I am relatively new to Python. I am studying Disjoint sets, and implemented it as follows:
class DisjointSet:
def __init__(self, vertices, parent):
self.vertices = vertices
self.parent = parent
def find(self, item):
if self.parent[item] == item:
return item
else:
return self.find(self.parent[item])
def union(self, set1, set2):
self.parent[set1] = set2
Now in the driver code:
def main():
vertices = ['a', 'b', 'c', 'd', 'e', 'h', 'i']
parent = {}
for v in vertices:
parent[v] = v
ds = DisjointSet(vertices, parent)
print("Print all vertices in genesis: ")
ds.union('b', 'd')
ds.union('h', 'b')
print(ds.find('h')) # prints d (OK)
ds.union('h', 'i')
print(ds.find('i')) # prints i (expecting d)
main()
So, at first I initialized all nodes as individual disjoint sets.
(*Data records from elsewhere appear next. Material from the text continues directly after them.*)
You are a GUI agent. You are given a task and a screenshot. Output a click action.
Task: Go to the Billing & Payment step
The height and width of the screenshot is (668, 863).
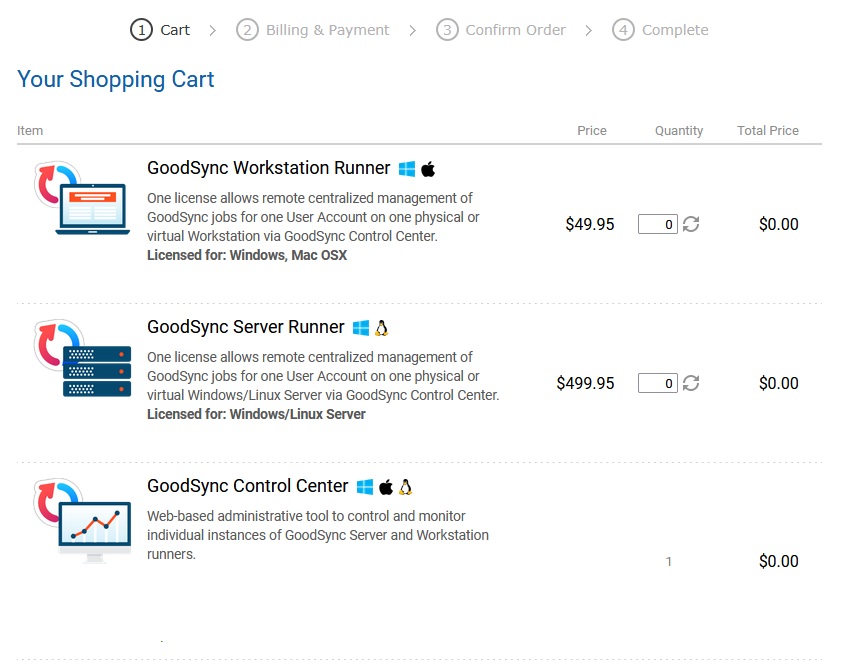tap(313, 30)
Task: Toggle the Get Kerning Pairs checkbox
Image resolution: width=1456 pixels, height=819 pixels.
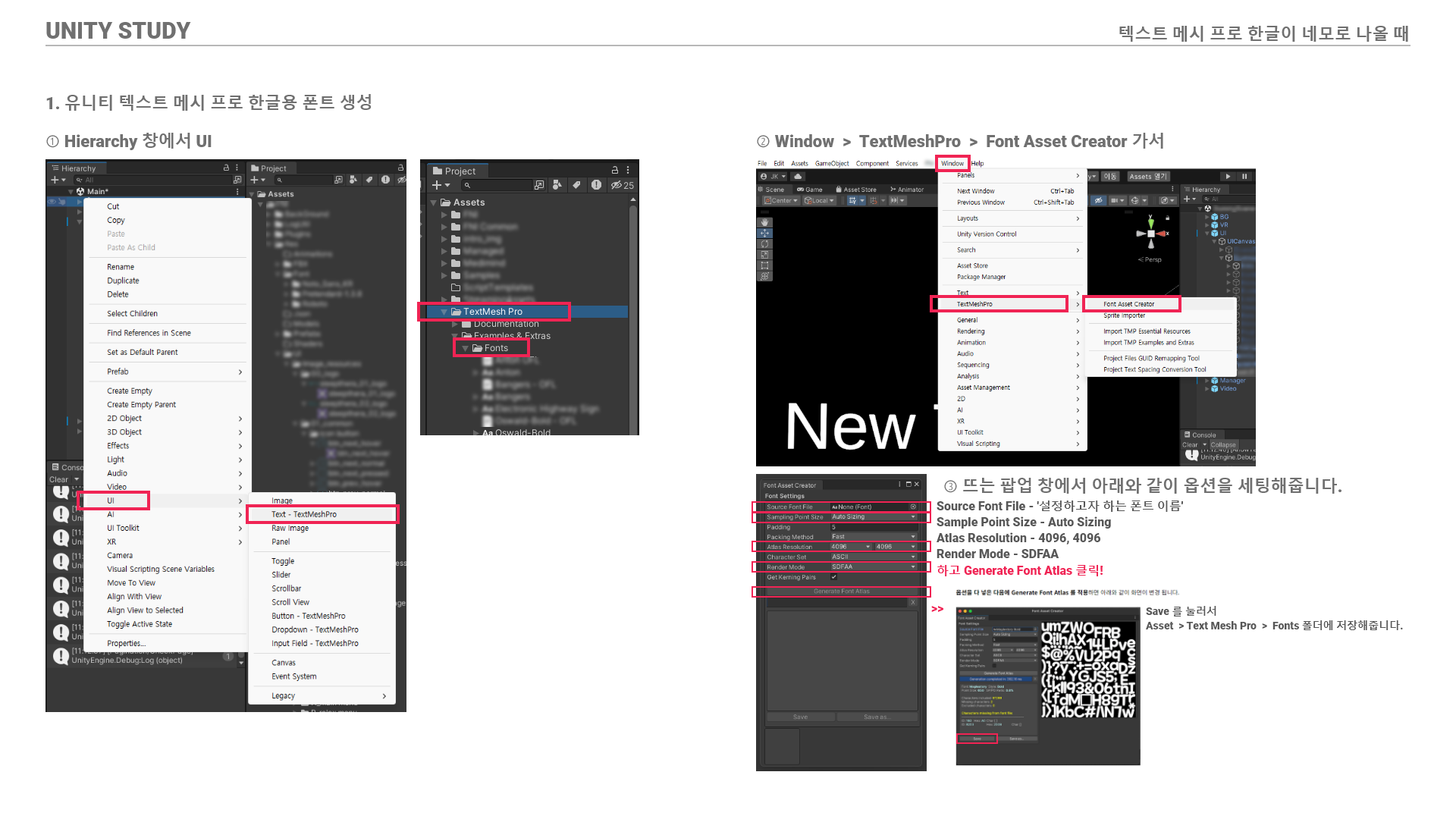Action: (x=833, y=577)
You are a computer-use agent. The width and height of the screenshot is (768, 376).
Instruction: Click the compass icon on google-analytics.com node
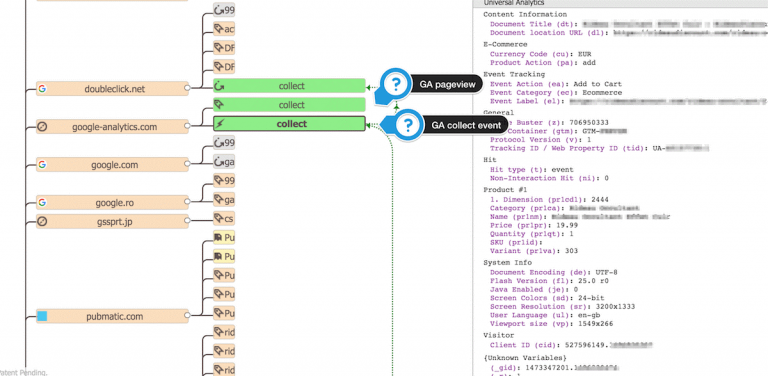pyautogui.click(x=43, y=127)
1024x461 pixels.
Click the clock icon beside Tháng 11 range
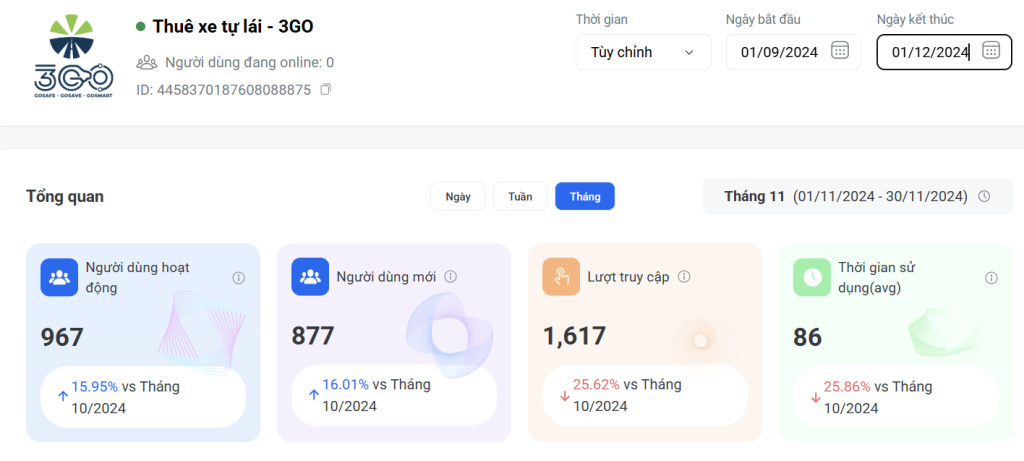984,196
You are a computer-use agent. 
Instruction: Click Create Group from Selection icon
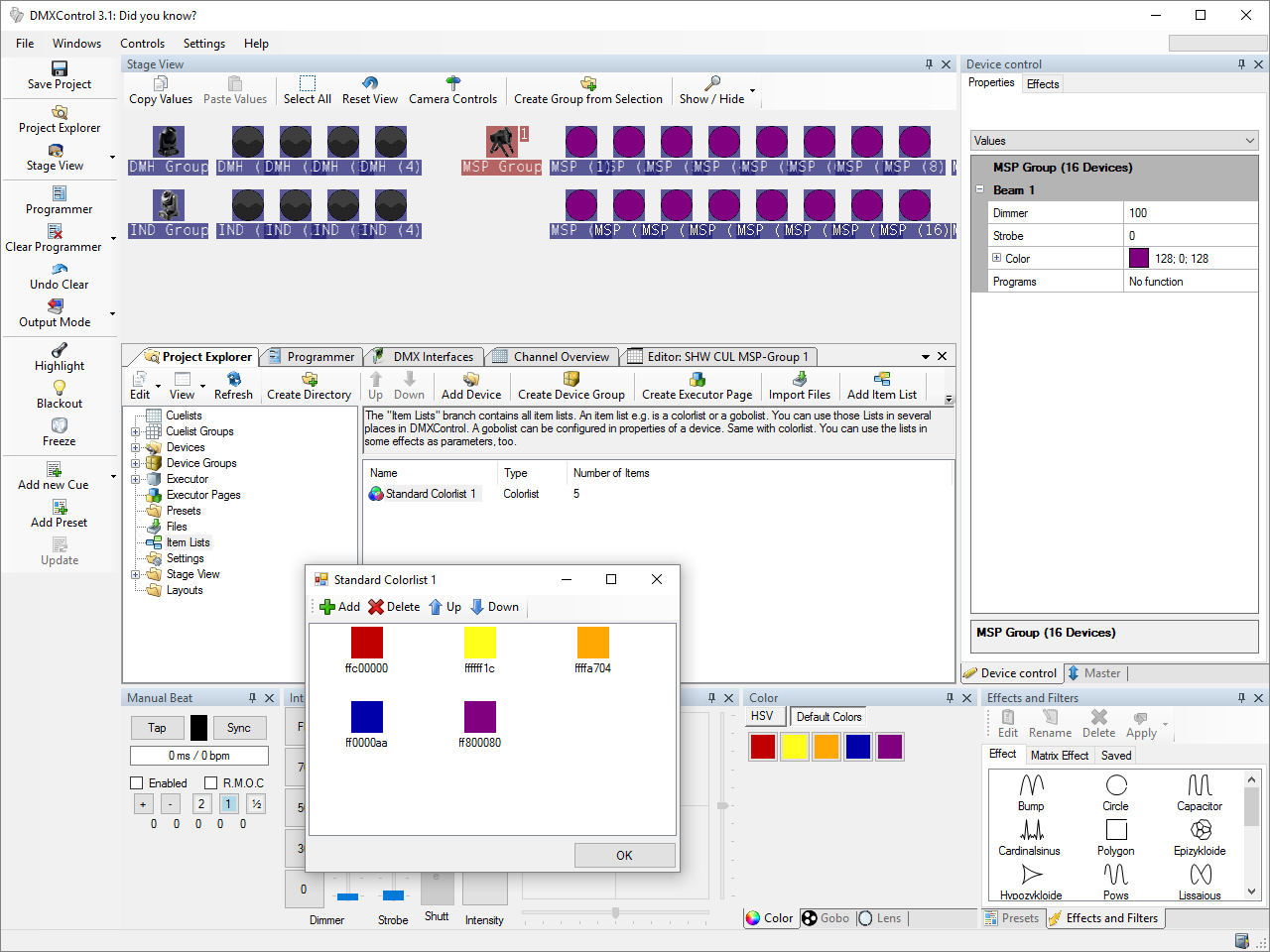[x=587, y=83]
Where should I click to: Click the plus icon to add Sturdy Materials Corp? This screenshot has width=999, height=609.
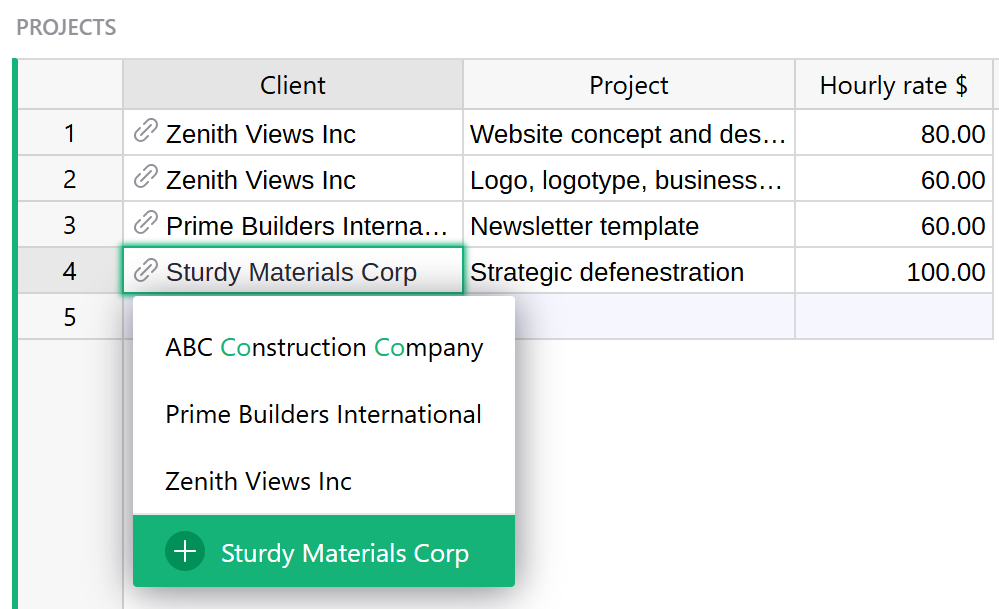click(x=185, y=552)
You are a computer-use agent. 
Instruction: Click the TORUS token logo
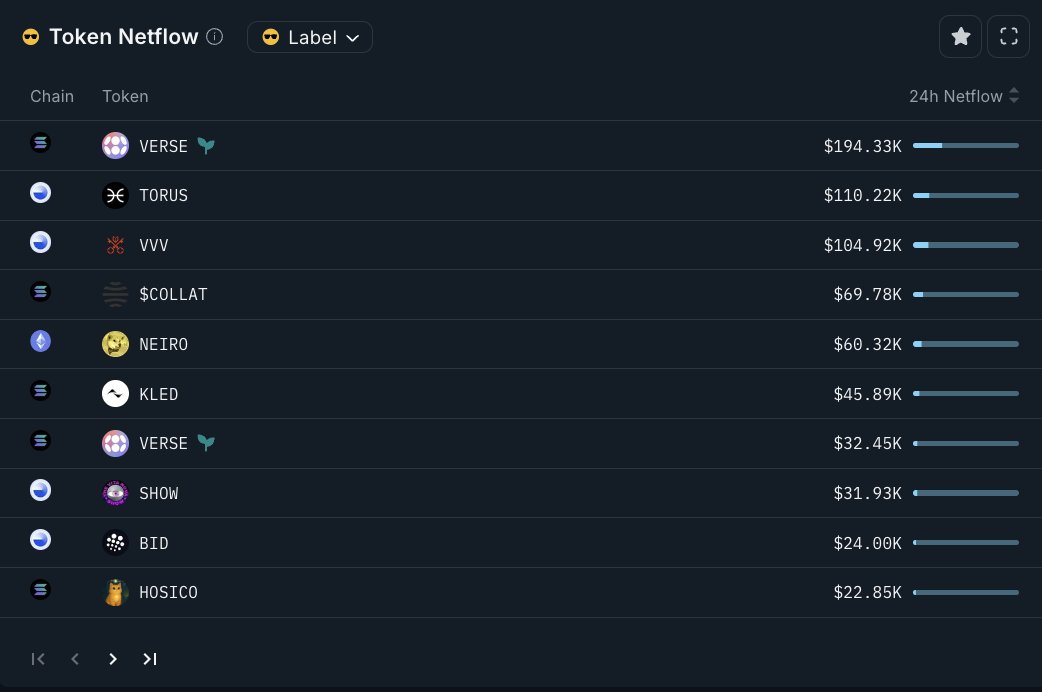[x=115, y=195]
Then unioned bd
and hb
which makes the set: hbd
then hi
is unioned, which should (as I assumed) give us the set: ihbd
. I understand that due to setting the parent in this line of union(set1, set2)
:
self.parent[set1] = set2
I am setting the parent of h
as i
and thus removing it from the set of bd
. How can I achieve a set of ihbd
where the order of the params in union()
won't yield different results?
Your program is not working correctly because you have misunderstood the algorithm for disjoint set implementation. Union is implemented by modifying the parent of the root node rather than the node provided as input. As you have already noticed, blindly modifying parents of any node you receive in input will just destroy previous unions.
Here's a correct implementation:
def union(self, set1, set2):
root1 = self.find(set1)
root2 = self.find(set2)
self.parent[root1] = root2
I would also suggest reading Disjoint-set data structure for more info as well as possible optimizations.